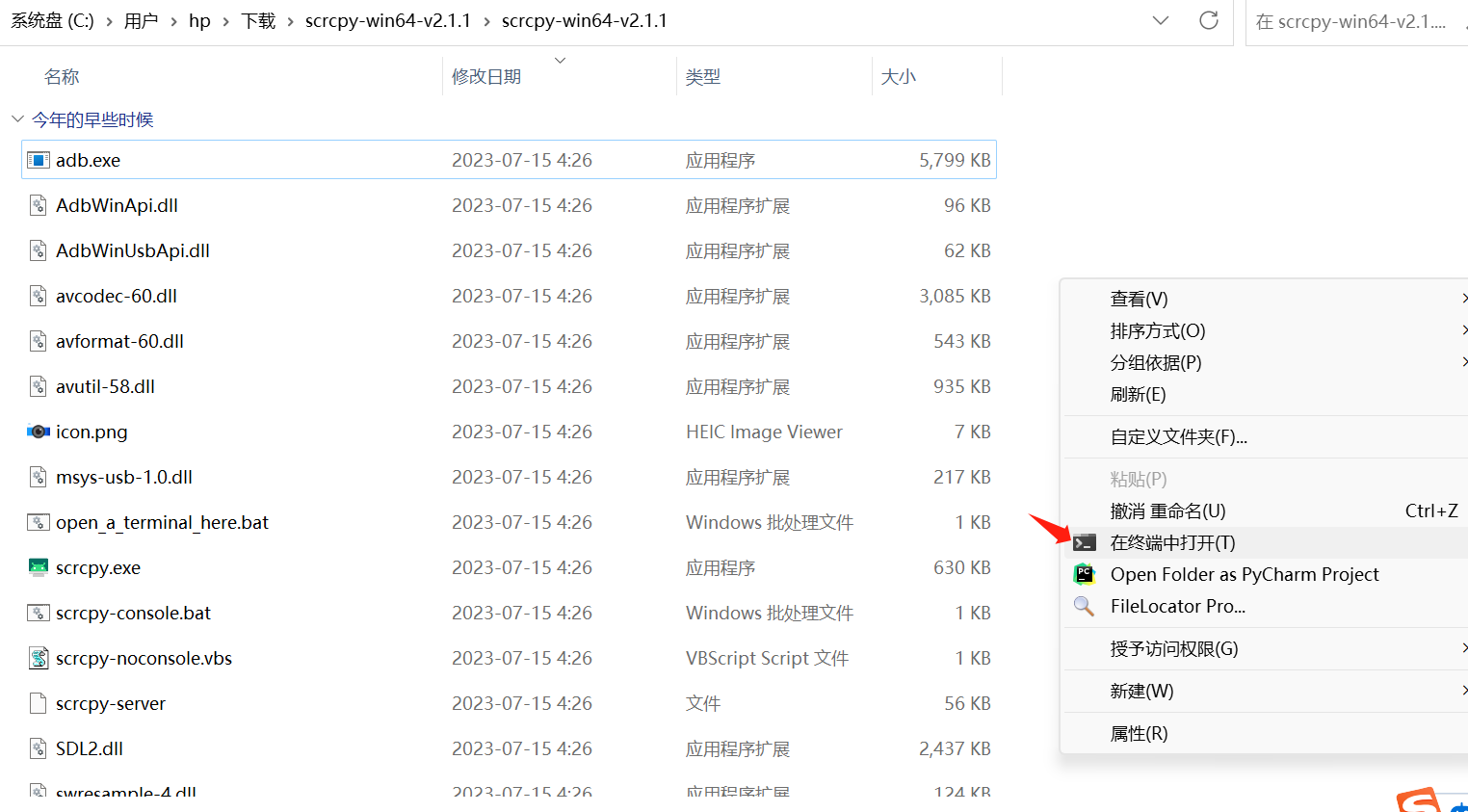
Task: Expand the 查看(V) submenu
Action: [x=1140, y=298]
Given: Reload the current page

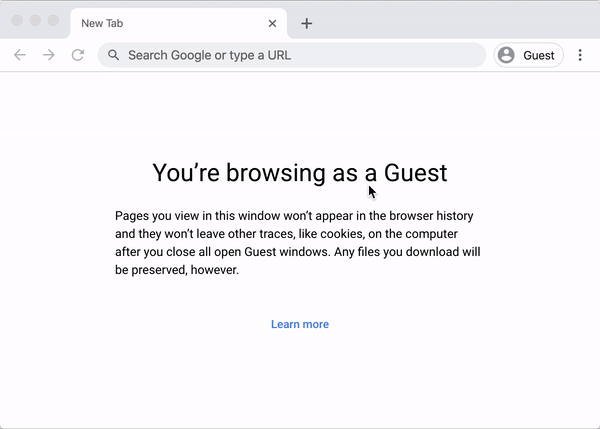Looking at the screenshot, I should pos(78,55).
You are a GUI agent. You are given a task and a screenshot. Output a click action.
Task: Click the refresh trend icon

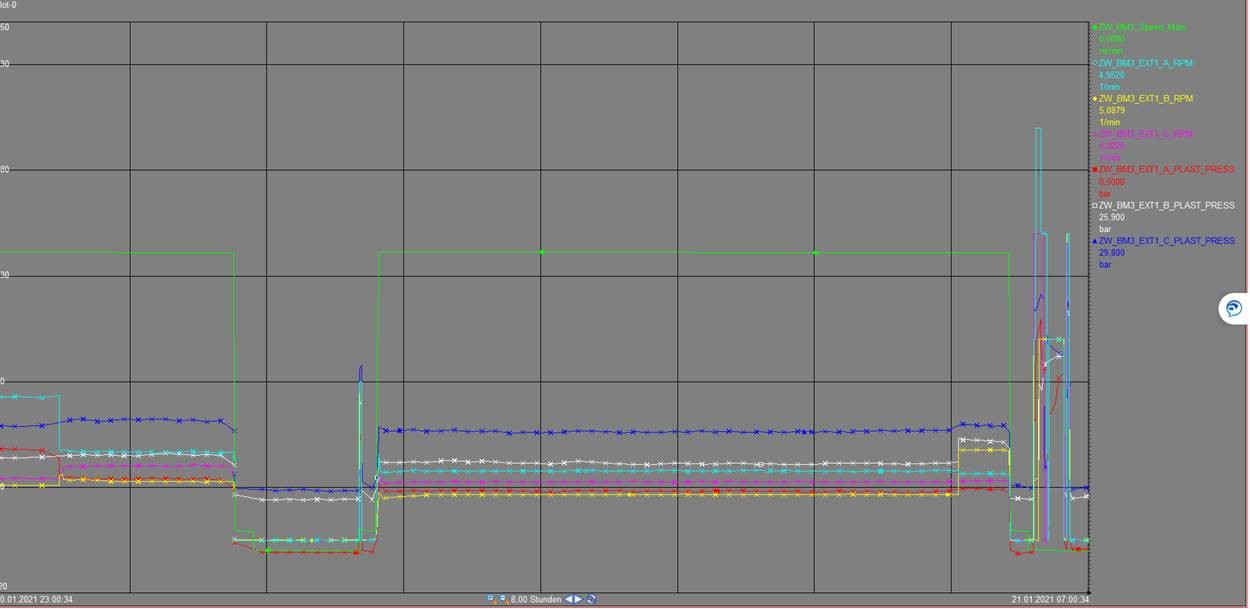tap(592, 599)
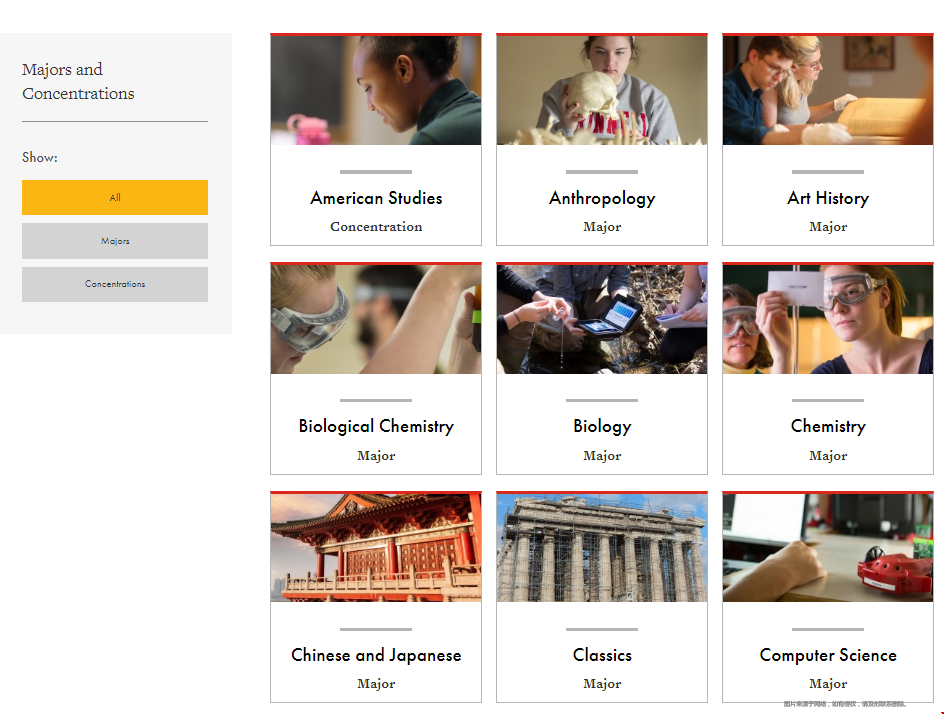Show only Concentrations filter
The image size is (944, 714).
point(115,284)
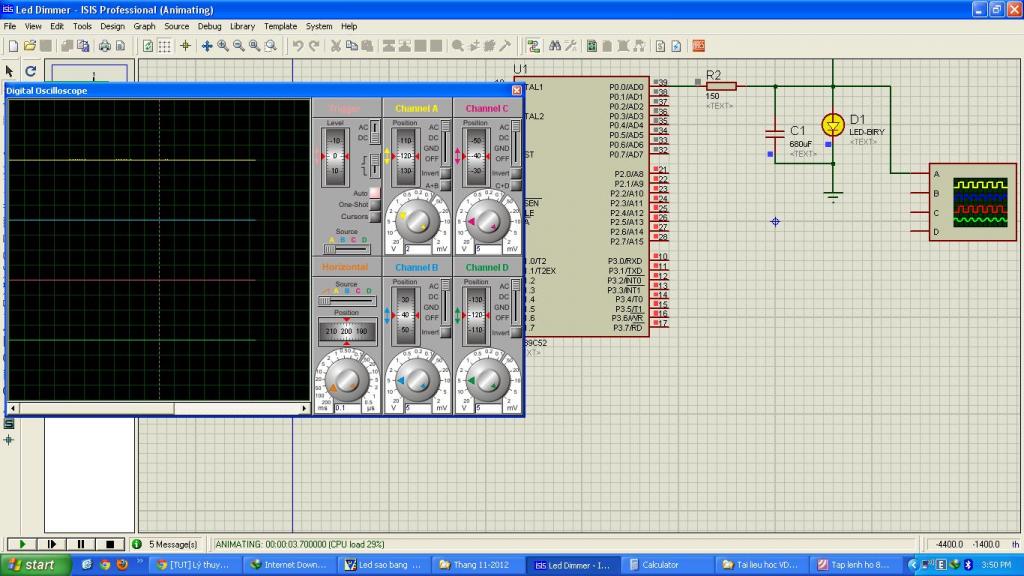This screenshot has height=576, width=1024.
Task: Click the Cut scissors icon
Action: (x=336, y=46)
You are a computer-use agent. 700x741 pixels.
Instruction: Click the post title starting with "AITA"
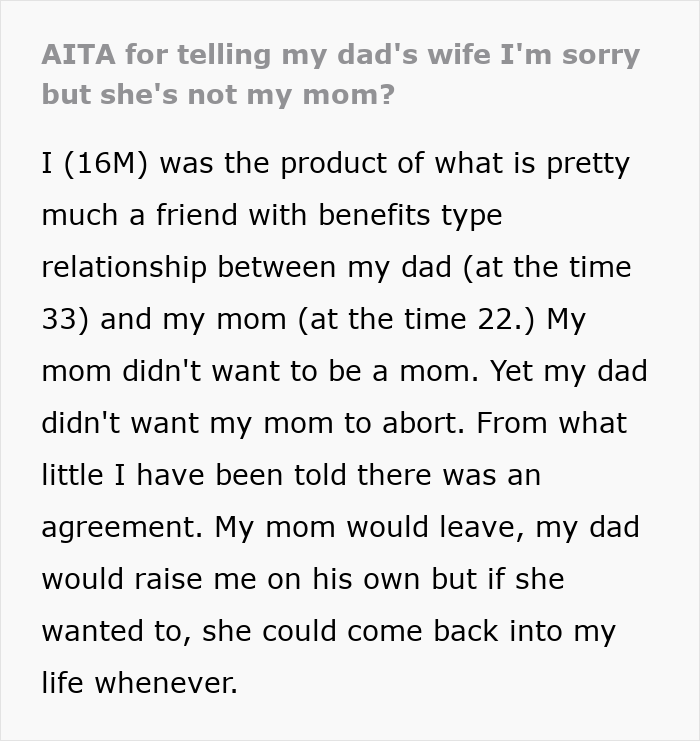tap(340, 54)
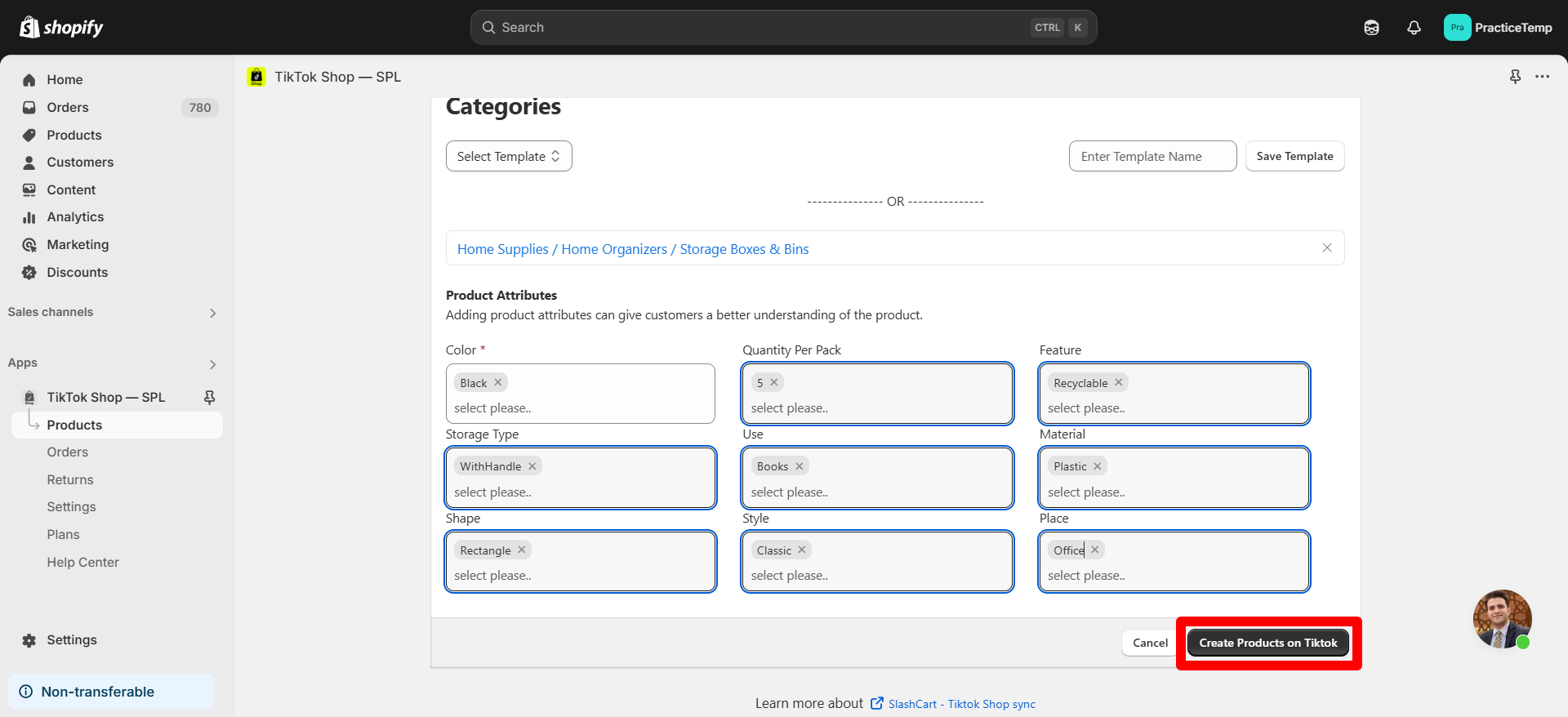The width and height of the screenshot is (1568, 717).
Task: Open the Select Template dropdown
Action: [509, 156]
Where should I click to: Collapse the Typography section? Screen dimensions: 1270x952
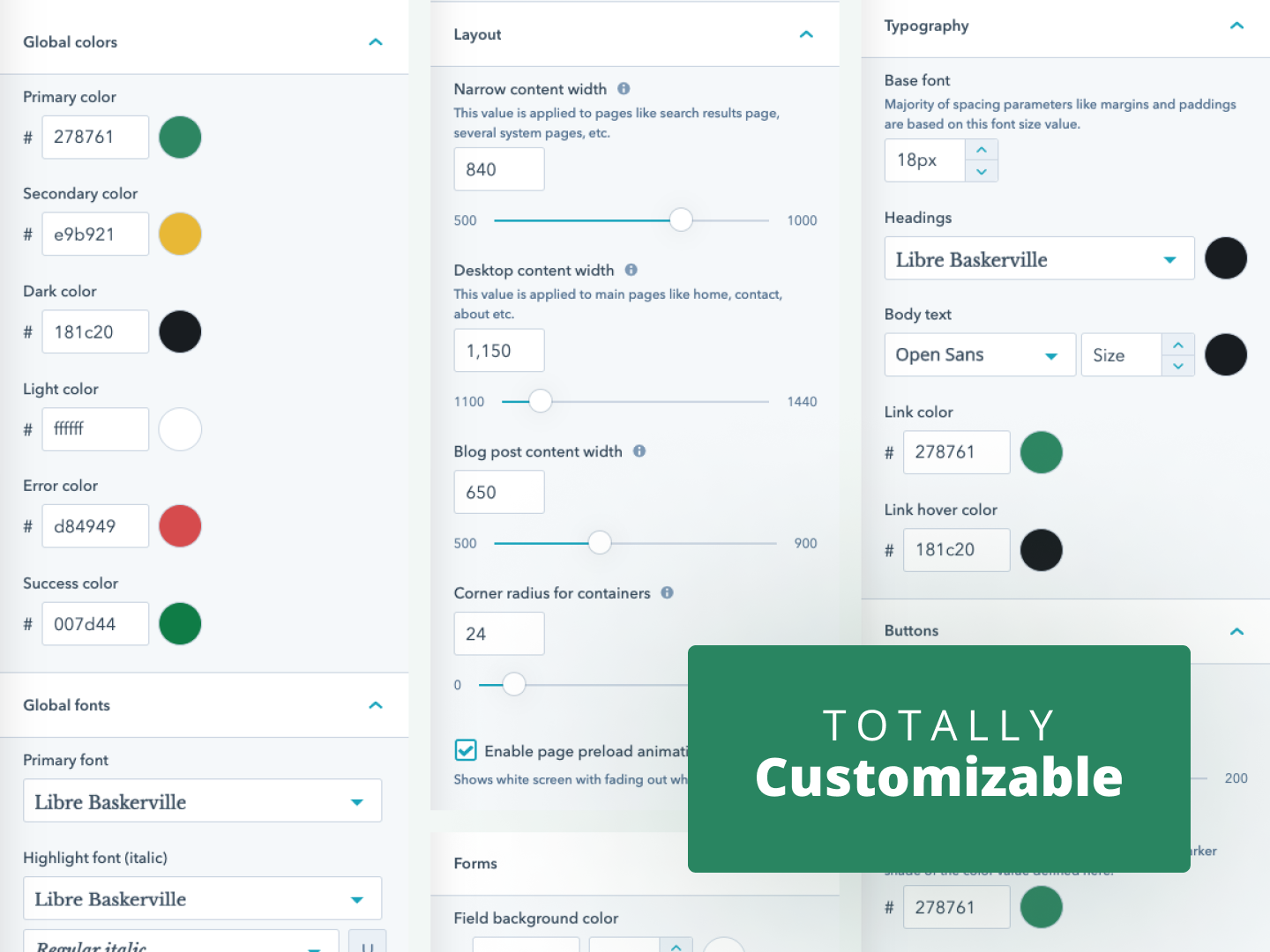(x=1236, y=26)
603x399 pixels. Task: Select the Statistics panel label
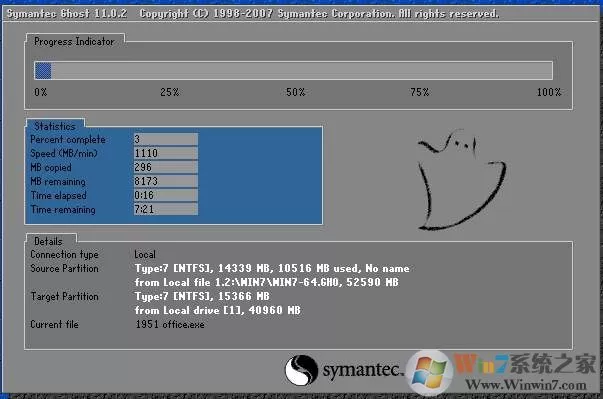55,126
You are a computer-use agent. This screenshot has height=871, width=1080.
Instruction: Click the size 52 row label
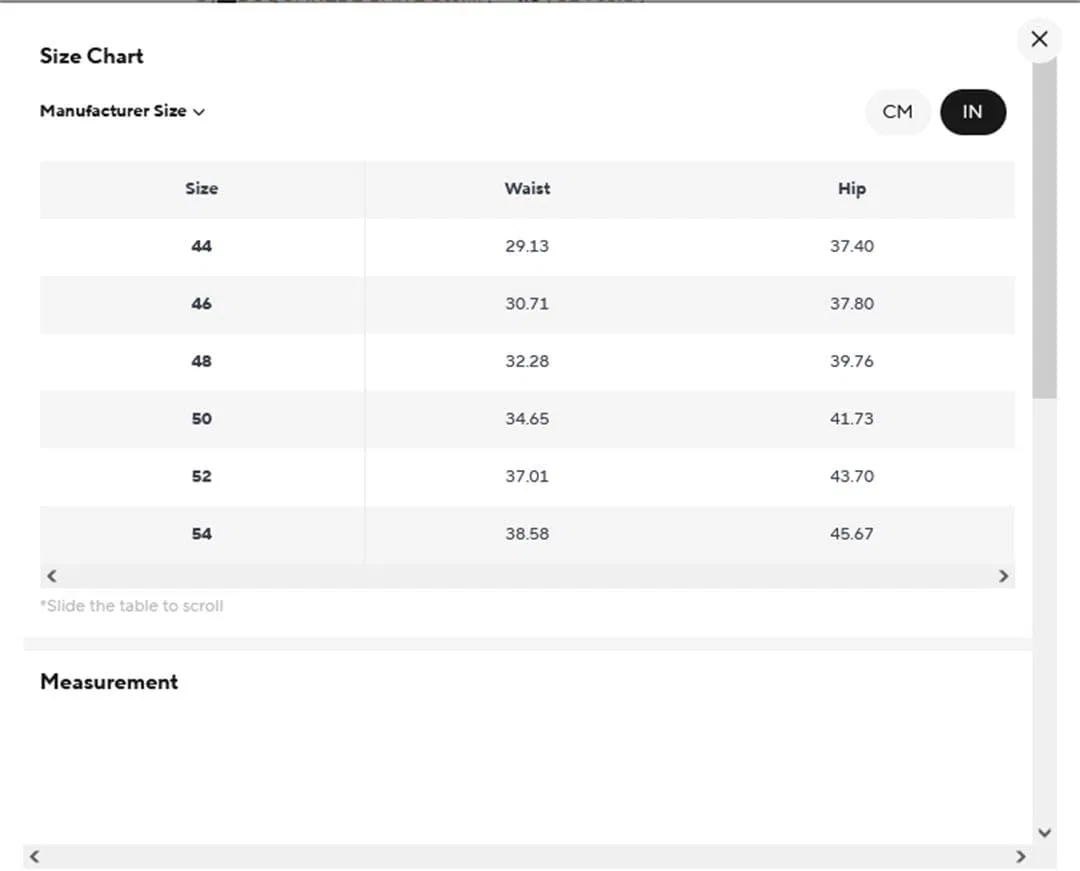(202, 476)
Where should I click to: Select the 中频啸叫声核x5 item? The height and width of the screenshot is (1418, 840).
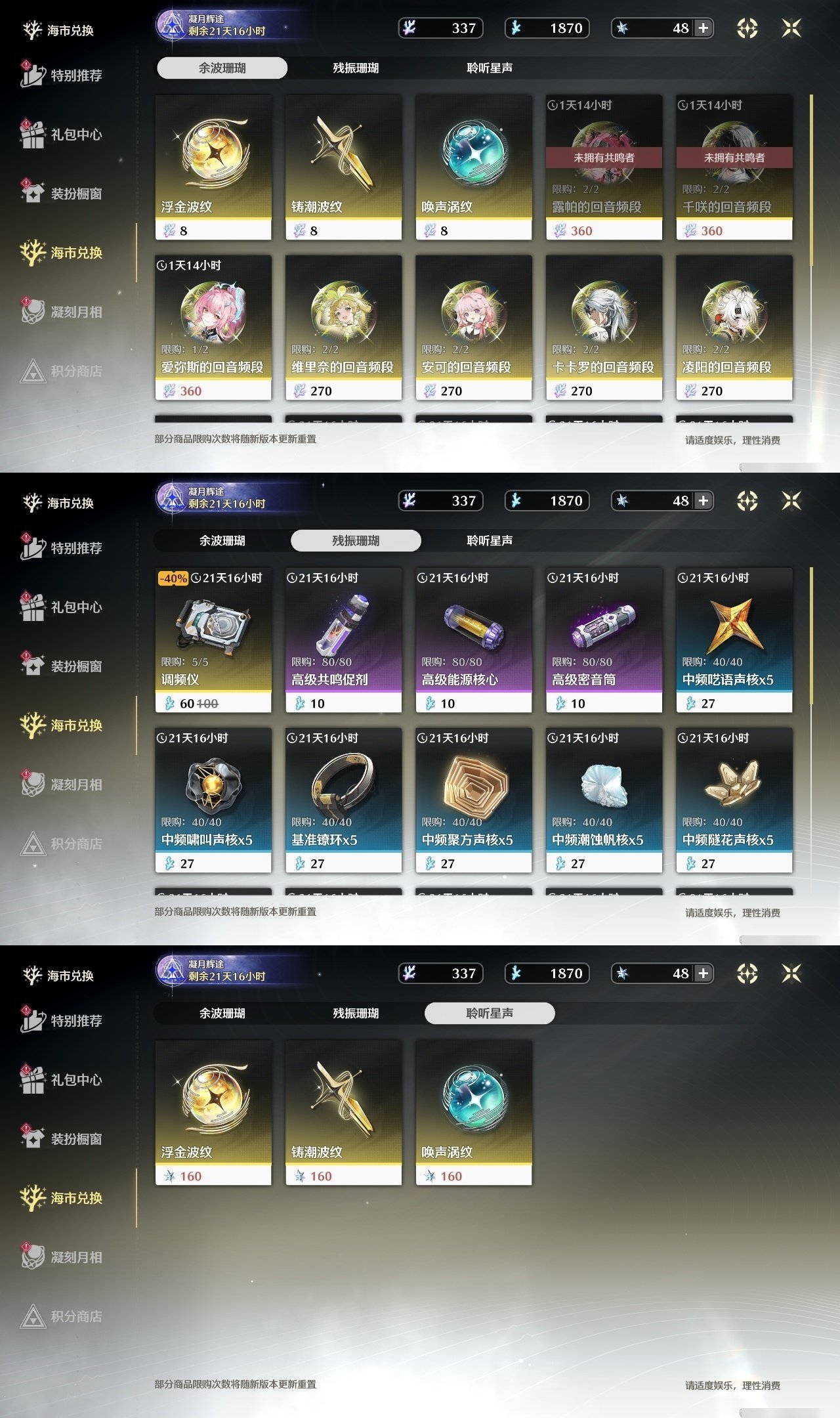pos(213,800)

◇ ◇ ◇

▸ **JOB**: Rewrite every line of the entries above as a JSON list of strings, one string per line, leaving out blank lines and the pictures.

▸ **SOLUTION TO THIS TASK**:
[
  "Task: Expand the 查看(V) submenu",
  "Action: [x=1140, y=298]",
  "Given: Reload the current page",
  "Looking at the screenshot, I should pos(78,55).",
  "You are a GUI agent. You are given a task and a screenshot. Output a click action.",
  "Task: Click the refresh trend icon",
  "tap(592, 599)",
  "Show only Concentrations filter",
  "The image size is (944, 714).",
  "point(115,284)",
  "This screenshot has height=576, width=1024.",
  "Task: Click the Cut scissors icon",
  "Action: (x=336, y=46)",
  "You are a computer-use agent. 700x741 pixels.",
  "Instruction: Click the post title starting with \"AITA\"",
  "tap(340, 54)",
  "The width and height of the screenshot is (1568, 717).",
  "Task: Open the Select Template dropdown",
  "Action: [509, 156]",
  "Where should I click to: Collapse the Typography section? Screen dimensions: 1270x952",
  "(x=1236, y=26)",
  "603x399 pixels. Task: Select the Statistics panel label",
  "55,126",
  "You are a computer-use agent. This screenshot has height=871, width=1080.",
  "Instruction: Click the size 52 row label",
  "(202, 476)",
  "Where should I click to: Select the 中频啸叫声核x5 item? The height and width of the screenshot is (1418, 840).",
  "pos(213,800)"
]